The aim of the author is to use the case studies to understand how the People’s Republic of China (PRC) uses force as a deterrent. He does admit that China has not engaged in major wars since the late 1970s and has not opted for habitual aggression or protracted conflict, aiming only to intimidate the adversary through psychological deterrence rather than to destroy it. Coercion is seen as a path to diplomacy in order to spare prolonged conflict and such behaviour, according to the author, serves a diversionary purpose, especially to rally Chinese people around the flag in times of domestic distress.
The book is a robust informational source. It employs a levels-of-analysis framework, although Gokhale doesn’t organise it thus, identifying the occurrence of war as his dependent variable and uses the category of ‘grey-zone tactics’ as his set of independent variables, with corresponding variables at the system, national/society and individual levels for each of the wars he catalogues.

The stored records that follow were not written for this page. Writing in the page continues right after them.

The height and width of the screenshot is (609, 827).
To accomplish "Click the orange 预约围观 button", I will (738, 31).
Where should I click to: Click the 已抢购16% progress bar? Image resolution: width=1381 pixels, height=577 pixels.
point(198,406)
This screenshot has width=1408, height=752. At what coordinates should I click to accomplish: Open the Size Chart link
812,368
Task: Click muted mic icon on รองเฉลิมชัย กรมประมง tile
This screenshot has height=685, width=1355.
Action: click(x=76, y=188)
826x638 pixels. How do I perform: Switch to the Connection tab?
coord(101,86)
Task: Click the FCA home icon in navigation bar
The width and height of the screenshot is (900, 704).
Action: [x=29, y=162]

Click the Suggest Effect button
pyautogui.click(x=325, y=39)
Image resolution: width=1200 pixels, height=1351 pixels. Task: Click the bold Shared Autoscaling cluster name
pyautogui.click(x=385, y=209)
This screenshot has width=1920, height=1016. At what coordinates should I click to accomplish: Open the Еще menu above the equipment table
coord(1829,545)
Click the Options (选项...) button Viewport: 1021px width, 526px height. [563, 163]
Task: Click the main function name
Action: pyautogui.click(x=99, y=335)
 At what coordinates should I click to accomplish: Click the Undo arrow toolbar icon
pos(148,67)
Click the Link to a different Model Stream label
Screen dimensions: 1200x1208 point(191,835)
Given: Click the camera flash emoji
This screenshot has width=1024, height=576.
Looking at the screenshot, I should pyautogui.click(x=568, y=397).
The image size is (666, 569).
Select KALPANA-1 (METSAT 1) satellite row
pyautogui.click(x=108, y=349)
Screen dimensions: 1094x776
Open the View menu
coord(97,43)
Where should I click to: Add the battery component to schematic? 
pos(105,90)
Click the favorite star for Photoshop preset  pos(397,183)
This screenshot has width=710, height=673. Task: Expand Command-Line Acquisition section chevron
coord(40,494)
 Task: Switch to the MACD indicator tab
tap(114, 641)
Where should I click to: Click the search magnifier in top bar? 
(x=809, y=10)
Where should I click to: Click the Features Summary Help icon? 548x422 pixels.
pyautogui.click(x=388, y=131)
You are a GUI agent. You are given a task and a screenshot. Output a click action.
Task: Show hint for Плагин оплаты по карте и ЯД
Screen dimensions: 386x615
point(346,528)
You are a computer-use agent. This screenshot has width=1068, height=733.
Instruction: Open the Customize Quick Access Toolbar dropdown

The 1958 Taiwan strait crisis
The first chapter covers the 1958 bombardment of the offshore islands of Jinmen and Mazu. The author identifies the seizure of these islands as one of the PRC’s objectives, alongside inducing a reset in US-China relations at a time when the US was overstretched in West Asia, specifically Lebanon, Iraq and Jordan. The author asserts that China’s bombardment was aimed at thwarting any Taiwanese ambition of retaking the mainland and to domestically lessen resistance to the Great Leap Forward.
India-China war of 1962
Chapter two deals with the India-China border war of 1962. Building on the context of the Jinmen island bombardment, Gokhale outlines key developments in the run-up to the 1962 war. One interesting facet was US President John F. Kennedy’s assurance to China that the US opposed the use of force by either side in the Taiwan area. This assurance, in effect, eased pressure on China from a two-front war........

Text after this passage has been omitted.